The film pulls back the curtain on a pretty ordinary origin story. Logan (Hugh Jackman) and his older, similarly-powered brother Victor (Liev Schreiber) run away from home, fight in every major American conflict between the Civil War and Vietnam, and ultimately join up with Col. William Stryker (Danny Huston), who spends the 1980s rounding up mutants for testing to get at the truth behind his own son’s mutation (you may remember that plot point from the far superior X2). Soon enough, Wolverine gets disgusted with the work and retreats to the wilderness, which causes Stryker to sic Sabretooth on Logan’s innocent wife (Lynn Collins).

X-Men Origins: Wolverine piles on the mutants, which is a mistake here for the same reason it was a mistake in X-Men: The Last Stand: because quantity does not equal quality. If it did, Wolverine would be the best of the franchise — beyond everyone’s favorite ornery Canuck and his brother, there’s Deadpool (Ryan Reynolds), Gambit (Taylor Kitsch), Bolt (Dominic Monaghan), John Wraith (Will.i.am of the Black-Eyed Peas, in an ill-advised bit of stunt casting), the Blob (Kevin Durand) and even a young Cyclops (Tim Pocock), among many, many others.

When you have this many characters, you’re simply not going to have enough screen time to develop most of them. Sure enough, most of the players pop in for a scene or two and then step into the background — it’s less a cast than a mutant roll call. Throw in an overcooked plot and some unimpressive action, and you’ve got one giant mess on your hands.And by all means, let’s talk about the action, which should be Wolverine’s bread and butter.

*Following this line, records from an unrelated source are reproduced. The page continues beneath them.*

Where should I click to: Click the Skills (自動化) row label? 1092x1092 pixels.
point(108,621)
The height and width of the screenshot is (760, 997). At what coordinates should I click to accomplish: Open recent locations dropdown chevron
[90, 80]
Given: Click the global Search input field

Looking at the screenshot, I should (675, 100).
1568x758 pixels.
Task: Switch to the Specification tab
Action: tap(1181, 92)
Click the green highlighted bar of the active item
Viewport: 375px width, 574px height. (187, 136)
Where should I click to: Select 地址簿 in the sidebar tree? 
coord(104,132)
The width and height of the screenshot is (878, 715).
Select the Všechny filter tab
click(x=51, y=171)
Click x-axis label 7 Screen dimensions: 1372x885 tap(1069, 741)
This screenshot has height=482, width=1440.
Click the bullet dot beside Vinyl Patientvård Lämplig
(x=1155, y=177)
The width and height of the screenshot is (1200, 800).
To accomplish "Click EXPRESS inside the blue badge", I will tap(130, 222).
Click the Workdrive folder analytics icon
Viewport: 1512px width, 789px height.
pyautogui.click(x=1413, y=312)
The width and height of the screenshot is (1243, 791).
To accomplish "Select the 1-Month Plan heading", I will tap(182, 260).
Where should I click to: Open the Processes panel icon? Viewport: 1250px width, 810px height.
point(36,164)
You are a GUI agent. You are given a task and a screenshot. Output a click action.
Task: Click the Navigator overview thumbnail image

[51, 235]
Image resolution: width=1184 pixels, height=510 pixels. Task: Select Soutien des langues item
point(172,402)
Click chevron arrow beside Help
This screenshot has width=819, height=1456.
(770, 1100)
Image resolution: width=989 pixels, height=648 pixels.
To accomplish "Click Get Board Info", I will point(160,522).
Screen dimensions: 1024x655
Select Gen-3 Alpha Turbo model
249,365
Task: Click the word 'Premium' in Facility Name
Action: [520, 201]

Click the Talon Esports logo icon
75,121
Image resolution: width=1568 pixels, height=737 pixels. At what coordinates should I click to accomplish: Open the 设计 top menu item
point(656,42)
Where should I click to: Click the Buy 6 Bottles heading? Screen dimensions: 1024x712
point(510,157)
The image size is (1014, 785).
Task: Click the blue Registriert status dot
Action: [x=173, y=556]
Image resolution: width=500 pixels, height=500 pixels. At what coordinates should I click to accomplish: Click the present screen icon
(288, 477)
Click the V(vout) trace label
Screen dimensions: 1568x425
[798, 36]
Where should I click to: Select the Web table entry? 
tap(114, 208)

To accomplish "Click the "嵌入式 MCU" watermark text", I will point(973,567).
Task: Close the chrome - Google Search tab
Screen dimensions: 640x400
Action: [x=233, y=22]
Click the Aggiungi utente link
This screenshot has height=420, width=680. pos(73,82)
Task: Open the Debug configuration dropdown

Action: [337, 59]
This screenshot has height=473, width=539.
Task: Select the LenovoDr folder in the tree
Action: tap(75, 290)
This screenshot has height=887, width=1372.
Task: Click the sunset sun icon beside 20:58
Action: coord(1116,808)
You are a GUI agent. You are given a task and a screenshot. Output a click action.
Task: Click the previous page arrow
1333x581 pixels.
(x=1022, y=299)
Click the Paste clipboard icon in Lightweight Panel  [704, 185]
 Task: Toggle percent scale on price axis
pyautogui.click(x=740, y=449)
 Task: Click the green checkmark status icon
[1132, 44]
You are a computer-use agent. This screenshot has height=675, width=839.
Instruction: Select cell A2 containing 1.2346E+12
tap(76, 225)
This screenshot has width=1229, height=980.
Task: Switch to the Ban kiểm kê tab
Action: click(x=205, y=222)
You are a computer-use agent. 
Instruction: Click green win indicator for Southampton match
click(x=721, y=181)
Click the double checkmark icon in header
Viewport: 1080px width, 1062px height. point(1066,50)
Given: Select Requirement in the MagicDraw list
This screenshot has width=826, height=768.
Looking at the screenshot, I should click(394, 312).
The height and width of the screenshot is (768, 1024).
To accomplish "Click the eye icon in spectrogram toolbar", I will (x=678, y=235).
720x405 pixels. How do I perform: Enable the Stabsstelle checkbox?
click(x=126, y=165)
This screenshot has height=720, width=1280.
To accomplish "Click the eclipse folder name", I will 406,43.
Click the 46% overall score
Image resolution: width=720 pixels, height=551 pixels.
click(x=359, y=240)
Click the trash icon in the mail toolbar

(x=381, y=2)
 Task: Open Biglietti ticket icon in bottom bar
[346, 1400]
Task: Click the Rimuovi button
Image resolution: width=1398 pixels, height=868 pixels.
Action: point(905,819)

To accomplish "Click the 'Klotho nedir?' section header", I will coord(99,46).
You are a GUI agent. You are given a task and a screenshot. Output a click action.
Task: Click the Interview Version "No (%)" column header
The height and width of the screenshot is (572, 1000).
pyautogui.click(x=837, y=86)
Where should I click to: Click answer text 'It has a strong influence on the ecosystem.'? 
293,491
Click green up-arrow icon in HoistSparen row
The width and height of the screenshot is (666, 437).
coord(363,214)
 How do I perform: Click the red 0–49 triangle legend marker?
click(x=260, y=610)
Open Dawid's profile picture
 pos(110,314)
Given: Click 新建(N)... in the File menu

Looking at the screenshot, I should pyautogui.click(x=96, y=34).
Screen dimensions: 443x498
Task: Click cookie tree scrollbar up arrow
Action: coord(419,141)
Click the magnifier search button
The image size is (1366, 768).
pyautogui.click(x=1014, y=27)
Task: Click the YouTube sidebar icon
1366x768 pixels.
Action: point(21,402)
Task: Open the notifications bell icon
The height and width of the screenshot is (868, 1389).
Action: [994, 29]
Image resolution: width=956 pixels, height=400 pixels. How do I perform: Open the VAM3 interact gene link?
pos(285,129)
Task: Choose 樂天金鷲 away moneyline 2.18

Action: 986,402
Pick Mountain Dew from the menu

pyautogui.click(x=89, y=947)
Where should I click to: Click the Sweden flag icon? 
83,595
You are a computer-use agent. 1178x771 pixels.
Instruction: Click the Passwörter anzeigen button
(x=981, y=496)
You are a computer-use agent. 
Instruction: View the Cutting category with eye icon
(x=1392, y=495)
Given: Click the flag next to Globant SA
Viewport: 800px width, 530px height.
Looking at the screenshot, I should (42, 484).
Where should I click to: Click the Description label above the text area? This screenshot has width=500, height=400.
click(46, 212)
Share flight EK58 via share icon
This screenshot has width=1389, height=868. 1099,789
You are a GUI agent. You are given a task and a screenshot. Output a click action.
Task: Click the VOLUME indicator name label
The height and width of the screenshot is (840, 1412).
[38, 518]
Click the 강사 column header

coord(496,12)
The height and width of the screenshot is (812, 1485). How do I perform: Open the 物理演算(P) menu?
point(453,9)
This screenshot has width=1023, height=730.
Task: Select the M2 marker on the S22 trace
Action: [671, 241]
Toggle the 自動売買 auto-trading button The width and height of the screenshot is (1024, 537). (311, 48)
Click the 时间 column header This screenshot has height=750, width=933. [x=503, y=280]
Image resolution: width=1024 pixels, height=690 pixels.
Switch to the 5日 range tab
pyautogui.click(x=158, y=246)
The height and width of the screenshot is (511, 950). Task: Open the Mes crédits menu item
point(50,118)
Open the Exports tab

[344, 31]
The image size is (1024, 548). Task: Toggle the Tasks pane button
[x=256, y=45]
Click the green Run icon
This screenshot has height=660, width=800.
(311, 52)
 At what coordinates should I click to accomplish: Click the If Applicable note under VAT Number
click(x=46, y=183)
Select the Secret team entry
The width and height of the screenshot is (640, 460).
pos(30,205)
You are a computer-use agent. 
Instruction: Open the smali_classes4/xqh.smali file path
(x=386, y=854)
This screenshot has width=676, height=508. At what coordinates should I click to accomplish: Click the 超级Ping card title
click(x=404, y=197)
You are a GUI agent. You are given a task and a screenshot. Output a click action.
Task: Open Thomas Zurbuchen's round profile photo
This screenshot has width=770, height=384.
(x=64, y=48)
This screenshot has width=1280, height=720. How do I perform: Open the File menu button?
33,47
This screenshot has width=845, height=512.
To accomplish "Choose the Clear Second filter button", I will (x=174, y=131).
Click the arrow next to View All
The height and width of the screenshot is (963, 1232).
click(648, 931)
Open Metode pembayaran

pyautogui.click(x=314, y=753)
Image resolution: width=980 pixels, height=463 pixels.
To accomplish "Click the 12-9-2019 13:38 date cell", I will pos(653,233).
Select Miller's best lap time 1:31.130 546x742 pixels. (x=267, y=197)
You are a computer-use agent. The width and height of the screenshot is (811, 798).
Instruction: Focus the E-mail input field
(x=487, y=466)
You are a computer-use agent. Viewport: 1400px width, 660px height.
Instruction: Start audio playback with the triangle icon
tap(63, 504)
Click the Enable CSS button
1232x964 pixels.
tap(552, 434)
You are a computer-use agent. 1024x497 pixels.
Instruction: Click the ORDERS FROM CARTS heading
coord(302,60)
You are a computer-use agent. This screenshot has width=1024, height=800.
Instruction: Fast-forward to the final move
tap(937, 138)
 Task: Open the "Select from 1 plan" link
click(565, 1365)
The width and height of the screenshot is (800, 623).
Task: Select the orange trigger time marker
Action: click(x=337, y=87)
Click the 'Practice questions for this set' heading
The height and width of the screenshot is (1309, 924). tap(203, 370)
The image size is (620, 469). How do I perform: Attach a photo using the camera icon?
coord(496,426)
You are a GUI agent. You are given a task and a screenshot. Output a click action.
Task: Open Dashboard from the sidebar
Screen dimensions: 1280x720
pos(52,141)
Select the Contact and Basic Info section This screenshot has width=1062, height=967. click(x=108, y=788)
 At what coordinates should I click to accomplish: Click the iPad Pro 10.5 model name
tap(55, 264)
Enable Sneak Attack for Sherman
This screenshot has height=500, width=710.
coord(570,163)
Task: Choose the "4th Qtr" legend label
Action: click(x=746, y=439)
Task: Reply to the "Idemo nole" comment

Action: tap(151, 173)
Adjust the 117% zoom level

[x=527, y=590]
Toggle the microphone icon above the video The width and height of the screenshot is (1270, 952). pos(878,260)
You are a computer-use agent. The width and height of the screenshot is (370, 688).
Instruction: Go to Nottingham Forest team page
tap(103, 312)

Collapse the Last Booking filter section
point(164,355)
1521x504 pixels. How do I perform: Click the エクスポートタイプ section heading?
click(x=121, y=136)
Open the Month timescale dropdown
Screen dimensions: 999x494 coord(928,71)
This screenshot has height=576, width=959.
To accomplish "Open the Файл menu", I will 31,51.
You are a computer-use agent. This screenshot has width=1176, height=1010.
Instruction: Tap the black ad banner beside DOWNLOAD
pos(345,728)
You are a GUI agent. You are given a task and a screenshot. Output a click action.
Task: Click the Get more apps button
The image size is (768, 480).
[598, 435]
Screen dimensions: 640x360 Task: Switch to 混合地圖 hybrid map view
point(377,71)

Bottom line: There’s a difference between what looks fantastical on screen and what just looks silly. Sam Raimi, for example, displays a good sense for this in the Spider-Man movies, but Wolverine director Gavin Hood is clearly not hip to the difference, as sequence after sequence is spoiled by some element that just doesn’t fit. In one scene, Gambit twirls his staff like a helicopter blade to slow his fall, which looks exactly as stupid as it sounds Speaking of helicopters, there’s also the big trailer scene you’ve been seeing for months, in which Wolverine rides the shockwave from a missile explosion onto the back of the chopper that fired it. He subsequently brings the chopper down with the awesome power of his claws, highlighting the film’s unofficial mantra:

The Claws Can Do Anything. Seriously, I get that the claws are cool, but Hood turns them into fetish objects. Every two minutes — snikt snikt!! — the claws come out, magical solutions to every problem. Need to climb something? Claws. Open a door? Claws. Light a fire? You guessed it: Claws. In the end, the claws can do everything except impress an audience.All of this might be forgivable if anyone looked at all like they were having a good time, but the only actor who brings any life to his character is Schreiber. Sabretooth in Wolverine is an actual presence, especially compared to the lifeless strongman version from the first X-Men film (screenwriters David Benioff and Skip Woods don’t even try to bridge the sizeable gulf between these disparate portrayals). But Jackman, for all his enthusiasm about the film in junket interviews, looks like he’s just fulfilling a contractual obligation here as he struggles against the bad script and jumbled plotting. I’m sure Wolverine will make a pile of money, as will anything bearing the X-Men stamp, but until someone with a fresh vision can be brought on board, perhaps it’s time to let this series hibernate.